#### [Instructions for the task]
Give back all the entries below. Omit none of them.
----- Information shown -----
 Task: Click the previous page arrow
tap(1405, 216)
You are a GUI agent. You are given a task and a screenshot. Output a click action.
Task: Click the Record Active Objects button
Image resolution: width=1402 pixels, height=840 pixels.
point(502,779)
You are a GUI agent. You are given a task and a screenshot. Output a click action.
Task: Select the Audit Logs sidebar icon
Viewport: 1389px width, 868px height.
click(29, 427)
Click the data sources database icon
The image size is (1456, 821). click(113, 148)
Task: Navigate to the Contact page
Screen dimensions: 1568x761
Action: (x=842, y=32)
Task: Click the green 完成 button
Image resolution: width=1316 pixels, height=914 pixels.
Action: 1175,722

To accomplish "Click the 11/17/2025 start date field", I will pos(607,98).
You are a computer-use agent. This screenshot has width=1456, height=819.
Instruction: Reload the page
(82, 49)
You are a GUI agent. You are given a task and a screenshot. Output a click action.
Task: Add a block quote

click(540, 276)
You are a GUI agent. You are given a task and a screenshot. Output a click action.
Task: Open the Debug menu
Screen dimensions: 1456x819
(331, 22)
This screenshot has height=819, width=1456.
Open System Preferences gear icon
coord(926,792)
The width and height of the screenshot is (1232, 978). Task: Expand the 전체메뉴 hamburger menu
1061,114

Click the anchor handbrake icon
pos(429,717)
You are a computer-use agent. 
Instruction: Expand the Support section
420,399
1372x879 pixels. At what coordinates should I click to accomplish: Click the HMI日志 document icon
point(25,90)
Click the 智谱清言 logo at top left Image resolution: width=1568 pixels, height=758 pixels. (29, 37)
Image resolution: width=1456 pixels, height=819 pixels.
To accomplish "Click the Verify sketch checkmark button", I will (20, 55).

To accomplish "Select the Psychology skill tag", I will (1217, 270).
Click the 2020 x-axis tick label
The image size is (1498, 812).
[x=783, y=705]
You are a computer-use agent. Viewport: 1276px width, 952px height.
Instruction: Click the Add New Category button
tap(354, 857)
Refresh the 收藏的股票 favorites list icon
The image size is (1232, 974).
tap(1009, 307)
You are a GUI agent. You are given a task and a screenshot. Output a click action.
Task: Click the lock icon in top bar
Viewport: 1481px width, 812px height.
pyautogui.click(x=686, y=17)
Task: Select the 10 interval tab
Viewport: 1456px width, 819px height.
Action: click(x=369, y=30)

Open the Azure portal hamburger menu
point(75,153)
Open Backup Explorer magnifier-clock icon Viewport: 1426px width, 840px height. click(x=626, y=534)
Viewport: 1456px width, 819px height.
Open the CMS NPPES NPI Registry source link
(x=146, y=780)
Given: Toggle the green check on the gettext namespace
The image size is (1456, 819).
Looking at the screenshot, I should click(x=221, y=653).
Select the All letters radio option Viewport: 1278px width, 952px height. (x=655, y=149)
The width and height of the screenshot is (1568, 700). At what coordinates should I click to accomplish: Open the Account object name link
-----
#### [Answer section]
 Task: Click the previous page arrow
tap(1405, 216)
You are a GUI agent. You are given a task and a screenshot. Output a click action.
Task: Click the Record Active Objects button
Image resolution: width=1402 pixels, height=840 pixels.
point(502,779)
You are a GUI agent. You are given a task and a screenshot. Output a click action.
Task: Select the Audit Logs sidebar icon
Viewport: 1389px width, 868px height.
click(29, 427)
Click the data sources database icon
The image size is (1456, 821). click(113, 148)
Task: Navigate to the Contact page
Screen dimensions: 1568x761
Action: (x=842, y=32)
Task: Click the green 完成 button
Image resolution: width=1316 pixels, height=914 pixels.
Action: 1175,722

To accomplish "Click the 11/17/2025 start date field", I will pos(607,98).
You are a computer-use agent. This screenshot has width=1456, height=819.
Instruction: Reload the page
(82, 49)
You are a GUI agent. You are given a task and a screenshot. Output a click action.
Task: Add a block quote

click(540, 276)
You are a GUI agent. You are given a task and a screenshot. Output a click action.
Task: Open the Debug menu
Screen dimensions: 1456x819
(331, 22)
This screenshot has height=819, width=1456.
Open System Preferences gear icon
coord(926,792)
The width and height of the screenshot is (1232, 978). Task: Expand the 전체메뉴 hamburger menu
1061,114

Click the anchor handbrake icon
pos(429,717)
You are a computer-use agent. 
Instruction: Expand the Support section
420,399
1372x879 pixels. At what coordinates should I click to accomplish: Click the HMI日志 document icon
point(25,90)
Click the 智谱清言 logo at top left Image resolution: width=1568 pixels, height=758 pixels. (29, 37)
Image resolution: width=1456 pixels, height=819 pixels.
To accomplish "Click the Verify sketch checkmark button", I will (20, 55).

To accomplish "Select the Psychology skill tag", I will (1217, 270).
Click the 2020 x-axis tick label
The image size is (1498, 812).
[x=783, y=705]
You are a computer-use agent. Viewport: 1276px width, 952px height.
Instruction: Click the Add New Category button
tap(354, 857)
Refresh the 收藏的股票 favorites list icon
The image size is (1232, 974).
tap(1009, 307)
You are a GUI agent. You are given a task and a screenshot. Output a click action.
Task: Click the lock icon in top bar
Viewport: 1481px width, 812px height.
pyautogui.click(x=686, y=17)
Task: Select the 10 interval tab
Viewport: 1456px width, 819px height.
Action: click(x=369, y=30)

Open the Azure portal hamburger menu
point(75,153)
Open Backup Explorer magnifier-clock icon Viewport: 1426px width, 840px height. click(x=626, y=534)
Viewport: 1456px width, 819px height.
Open the CMS NPPES NPI Registry source link
(x=146, y=780)
Given: Toggle the green check on the gettext namespace
The image size is (1456, 819).
Looking at the screenshot, I should click(x=221, y=653).
Select the All letters radio option Viewport: 1278px width, 952px height. (x=655, y=149)
The width and height of the screenshot is (1568, 700). At what coordinates should I click to accomplish: Open the Account object name link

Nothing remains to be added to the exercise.